DIRECTIONS:
Recast the lines below as a numbered list, leaving out any blank lines.
---+---
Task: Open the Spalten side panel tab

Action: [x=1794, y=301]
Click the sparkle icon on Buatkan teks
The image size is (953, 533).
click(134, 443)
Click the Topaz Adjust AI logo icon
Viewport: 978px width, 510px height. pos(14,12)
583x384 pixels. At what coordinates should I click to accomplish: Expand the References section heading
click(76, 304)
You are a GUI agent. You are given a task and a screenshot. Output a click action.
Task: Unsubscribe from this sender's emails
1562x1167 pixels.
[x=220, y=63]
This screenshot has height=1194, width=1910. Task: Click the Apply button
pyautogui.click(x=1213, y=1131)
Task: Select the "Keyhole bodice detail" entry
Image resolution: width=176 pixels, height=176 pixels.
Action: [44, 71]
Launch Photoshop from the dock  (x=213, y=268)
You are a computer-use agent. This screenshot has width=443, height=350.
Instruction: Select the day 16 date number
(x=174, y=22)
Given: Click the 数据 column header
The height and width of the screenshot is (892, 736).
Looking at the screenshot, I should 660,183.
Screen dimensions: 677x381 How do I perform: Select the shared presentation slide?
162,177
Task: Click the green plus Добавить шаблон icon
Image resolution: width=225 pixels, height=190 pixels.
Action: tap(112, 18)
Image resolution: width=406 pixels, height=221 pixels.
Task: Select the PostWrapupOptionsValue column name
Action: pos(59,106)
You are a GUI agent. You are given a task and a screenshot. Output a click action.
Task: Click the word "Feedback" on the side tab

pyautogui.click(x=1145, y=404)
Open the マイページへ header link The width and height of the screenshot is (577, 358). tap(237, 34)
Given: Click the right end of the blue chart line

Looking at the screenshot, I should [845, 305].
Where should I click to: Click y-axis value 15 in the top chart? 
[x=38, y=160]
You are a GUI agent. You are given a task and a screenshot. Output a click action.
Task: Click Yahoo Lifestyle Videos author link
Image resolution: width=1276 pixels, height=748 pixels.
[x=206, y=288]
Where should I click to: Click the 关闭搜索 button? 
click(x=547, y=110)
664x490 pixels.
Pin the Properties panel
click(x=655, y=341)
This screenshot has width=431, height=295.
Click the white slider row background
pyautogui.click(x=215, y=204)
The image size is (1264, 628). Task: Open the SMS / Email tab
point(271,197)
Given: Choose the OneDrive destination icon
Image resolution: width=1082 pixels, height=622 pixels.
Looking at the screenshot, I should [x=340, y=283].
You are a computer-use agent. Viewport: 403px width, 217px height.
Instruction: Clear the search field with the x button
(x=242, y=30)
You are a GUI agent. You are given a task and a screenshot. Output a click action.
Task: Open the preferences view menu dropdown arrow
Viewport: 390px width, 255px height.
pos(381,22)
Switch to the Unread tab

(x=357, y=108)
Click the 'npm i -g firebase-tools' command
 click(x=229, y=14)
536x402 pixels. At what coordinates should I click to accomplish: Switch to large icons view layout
---+---
RESPONSE TO THIS TASK:
1. Task: Open the Spalten side panel tab
2. Action: [x=1794, y=301]
3. Click the sparkle icon on Buatkan teks
4. The image size is (953, 533).
5. click(134, 443)
6. Click the Topaz Adjust AI logo icon
7. Viewport: 978px width, 510px height. pos(14,12)
8. 583x384 pixels. At what coordinates should I click to accomplish: Expand the References section heading
9. click(76, 304)
10. You are a GUI agent. You are given a task and a screenshot. Output a click action.
11. Task: Unsubscribe from this sender's emails
12. 1562x1167 pixels.
13. [x=220, y=63]
14. This screenshot has height=1194, width=1910. Task: Click the Apply button
15. pyautogui.click(x=1213, y=1131)
16. Task: Select the "Keyhole bodice detail" entry
17. Image resolution: width=176 pixels, height=176 pixels.
18. Action: [44, 71]
19. Launch Photoshop from the dock  (x=213, y=268)
20. You are a computer-use agent. This screenshot has width=443, height=350.
21. Instruction: Select the day 16 date number
22. (x=174, y=22)
23. Given: Click the 数据 column header
24. The height and width of the screenshot is (892, 736).
25. Looking at the screenshot, I should 660,183.
26. Screen dimensions: 677x381 How do I perform: Select the shared presentation slide?
27. 162,177
28. Task: Click the green plus Добавить шаблон icon
29. Image resolution: width=225 pixels, height=190 pixels.
30. Action: tap(112, 18)
31. Image resolution: width=406 pixels, height=221 pixels.
32. Task: Select the PostWrapupOptionsValue column name
33. Action: pos(59,106)
34. You are a GUI agent. You are given a task and a screenshot. Output a click action.
35. Task: Click the word "Feedback" on the side tab
36. pyautogui.click(x=1145, y=404)
37. Open the マイページへ header link The width and height of the screenshot is (577, 358). tap(237, 34)
38. Given: Click the right end of the blue chart line
39. Looking at the screenshot, I should [845, 305].
40. Where should I click to: Click y-axis value 15 in the top chart? 
41. [x=38, y=160]
42. You are a GUI agent. You are given a task and a screenshot. Output a click action.
43. Task: Click Yahoo Lifestyle Videos author link
44. Image resolution: width=1276 pixels, height=748 pixels.
45. [x=206, y=288]
46. Where should I click to: Click the 关闭搜索 button? 
47. click(x=547, y=110)
48. 664x490 pixels.
49. Pin the Properties panel
50. click(x=655, y=341)
51. This screenshot has width=431, height=295.
52. Click the white slider row background
53. pyautogui.click(x=215, y=204)
54. The image size is (1264, 628). Task: Open the SMS / Email tab
55. point(271,197)
56. Given: Choose the OneDrive destination icon
57. Image resolution: width=1082 pixels, height=622 pixels.
58. Looking at the screenshot, I should [x=340, y=283].
59. You are a computer-use agent. Viewport: 403px width, 217px height.
60. Instruction: Clear the search field with the x button
61. (x=242, y=30)
62. You are a GUI agent. You are given a task and a screenshot. Output a click action.
63. Task: Open the preferences view menu dropdown arrow
64. Viewport: 390px width, 255px height.
65. pos(381,22)
66. Switch to the Unread tab
67. (x=357, y=108)
68. Click the 'npm i -g firebase-tools' command
69.  click(x=229, y=14)
70. 536x402 pixels. At what coordinates should I click to accomplish: Switch to large icons view layout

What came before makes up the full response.